Improved efficacy of oral medications and protection of the active ingredient

The aim is to prevent oral drugs from losing their efficacy on their way to the bloodstream. The patent's purpose is to avoid pain and discomfort when administering a biotechnological drug intramuscularly.

Improved efficacy of oral medications and protection of the active ingredient
More effective oral drugs as well as active ingredient protection. Photo by Christina Victoria Craft / Unsplash

Researchers from the Faculty of Higher Education (FES) Cuautitlán, headed by David Quintanar Guerrero, generated a new proposal of protective microspheres for active ingredients for the oral administration of drugs, particularly biotechnological drugs, which earned them third place in the recent edition of the UNAM's Program for the Promotion of Patenting and Innovation (PROFOPI).
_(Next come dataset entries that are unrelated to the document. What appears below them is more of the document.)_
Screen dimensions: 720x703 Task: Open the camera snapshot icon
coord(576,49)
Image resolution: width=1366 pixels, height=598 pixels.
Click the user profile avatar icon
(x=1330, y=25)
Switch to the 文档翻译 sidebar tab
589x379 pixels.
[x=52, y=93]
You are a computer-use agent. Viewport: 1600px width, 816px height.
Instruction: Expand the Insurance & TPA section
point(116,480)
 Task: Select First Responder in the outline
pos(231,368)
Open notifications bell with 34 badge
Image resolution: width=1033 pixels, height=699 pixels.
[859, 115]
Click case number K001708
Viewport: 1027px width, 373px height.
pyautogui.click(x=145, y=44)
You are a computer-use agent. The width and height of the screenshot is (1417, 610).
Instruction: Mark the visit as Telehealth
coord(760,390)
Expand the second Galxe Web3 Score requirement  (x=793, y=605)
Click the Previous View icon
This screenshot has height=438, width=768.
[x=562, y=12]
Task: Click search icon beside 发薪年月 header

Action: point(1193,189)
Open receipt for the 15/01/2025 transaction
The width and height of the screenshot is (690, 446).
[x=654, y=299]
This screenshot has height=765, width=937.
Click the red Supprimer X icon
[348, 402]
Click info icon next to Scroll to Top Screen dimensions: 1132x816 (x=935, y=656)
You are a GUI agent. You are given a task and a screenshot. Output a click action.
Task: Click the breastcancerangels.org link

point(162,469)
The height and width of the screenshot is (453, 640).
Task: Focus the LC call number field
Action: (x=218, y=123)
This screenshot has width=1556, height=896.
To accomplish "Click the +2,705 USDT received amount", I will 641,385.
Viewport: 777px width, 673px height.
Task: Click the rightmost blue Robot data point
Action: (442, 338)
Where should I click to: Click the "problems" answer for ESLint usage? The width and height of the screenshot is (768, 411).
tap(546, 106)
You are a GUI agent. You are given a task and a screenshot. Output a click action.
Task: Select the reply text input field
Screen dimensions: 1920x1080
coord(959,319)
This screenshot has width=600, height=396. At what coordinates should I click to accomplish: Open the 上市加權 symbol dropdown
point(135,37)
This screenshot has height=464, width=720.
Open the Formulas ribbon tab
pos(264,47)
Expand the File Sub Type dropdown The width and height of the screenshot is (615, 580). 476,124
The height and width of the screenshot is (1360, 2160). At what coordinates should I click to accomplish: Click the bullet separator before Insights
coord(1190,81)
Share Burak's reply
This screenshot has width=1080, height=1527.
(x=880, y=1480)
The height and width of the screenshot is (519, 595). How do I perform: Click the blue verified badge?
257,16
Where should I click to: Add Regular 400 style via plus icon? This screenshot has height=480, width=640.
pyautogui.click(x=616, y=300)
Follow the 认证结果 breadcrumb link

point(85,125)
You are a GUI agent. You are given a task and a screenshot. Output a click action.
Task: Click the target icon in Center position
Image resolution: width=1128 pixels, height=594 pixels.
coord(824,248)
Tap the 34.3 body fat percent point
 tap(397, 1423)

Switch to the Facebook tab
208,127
"Our intention was, on the one hand, to avoid the pain and discomfort caused by the application of intramuscular or intravenous drugs, such as insulin, for example, and to determine whether the oral route can function as a conventional route of easier administration and greater protection for this medication. The proposal provides an improvement in its supply and could become a universal form for its application," said the expert in Pharmaceutical Sciences.

This is the project "Pharmaceutical formulation for mucosal administration of sensitive materials and substances or mixtures thereof and the process to obtain the same", to prevent the active ingredients (e.g. peptides and proteins) from degrading on their way into the patient's bloodstream.

Quintanar Guerrero explained that the advantage of the proposed system, together with his collaborators David Lechuga Ballesteros, former academic of the FES Cuautitlán, and Diana Irene Contreras Ortiz, graduate of the Master of Science program, is that it only requires a spray-dryer, which is today conventional equipment in the pharmaceutical industry, and in two stages the protection system can be elaborated.

In microspheres - commonly used at the industrial level for the release of biotechnological drugs - each microparticle in the formulation promotes the generation of a microenvironment at the site of contact between them and the intestinal mucosa, increases the resistance time of the active ingredient, and enhances absorption.

He indicated that the business sector needs to generate dosage forms that work differently, particularly for new biotechnological molecules whose requirements are very different from traditional therapeutic molecules.

"With the emergence of what we call the nanotech wave, molecules are starting to be formulated differently, fundamentally peptides and proteins, as is the case with vaccines," he said.

We looked at how to make a complete strategy to prevent these types of materials from degrading orally. In this case, insulin was used as a biotechnological asset model, which was placed inside a microsphere coated with a polymer that gave it resistance to the gastrointestinal tract by incorporating known methodologies. That is, an agent that protected it from degradation and did not dissolve in the stomach, but in the intestine, "what we call a gastro-resistant or enteric system".

The main intention of various research groups around the world is to seek strategies with which active ingredients, such as insulin, can be administered by other routes that are not as invasive as intramuscular and intravenous. From there, ideas arose, for example, enzyme or protease inhibitors, bioadhesive, and unidirectional systems; in other words, that stick to the region of the gastrointestinal tract orally and in the mucosa only have contact with the region of absorption.

Therefore, the main objective, in this case, is to protect the active ingredient from degradation in the stomach, so that when ingested it allows it to be absorbed. "With this, we are trying to prevent the patient from having to take intramuscular medication all the time, which, apart from being painful, is uncomfortable for them," he added.

Tests were carried out on rats to measure blood sugar levels through the use of test strips, which made it possible to evaluate the efficiency of his oral system, and it was identified that it has protection that provides certain bioavailability to the substance; in other words, it increases the amount that goes into the blood. The method is universal, it can be used for any biotechnology that requires protection.

We are currently studying other biotechnological drugs and vaccines that are sensitive and which allow us to evaluate the complete efficiency of the process, the specialist emphasized.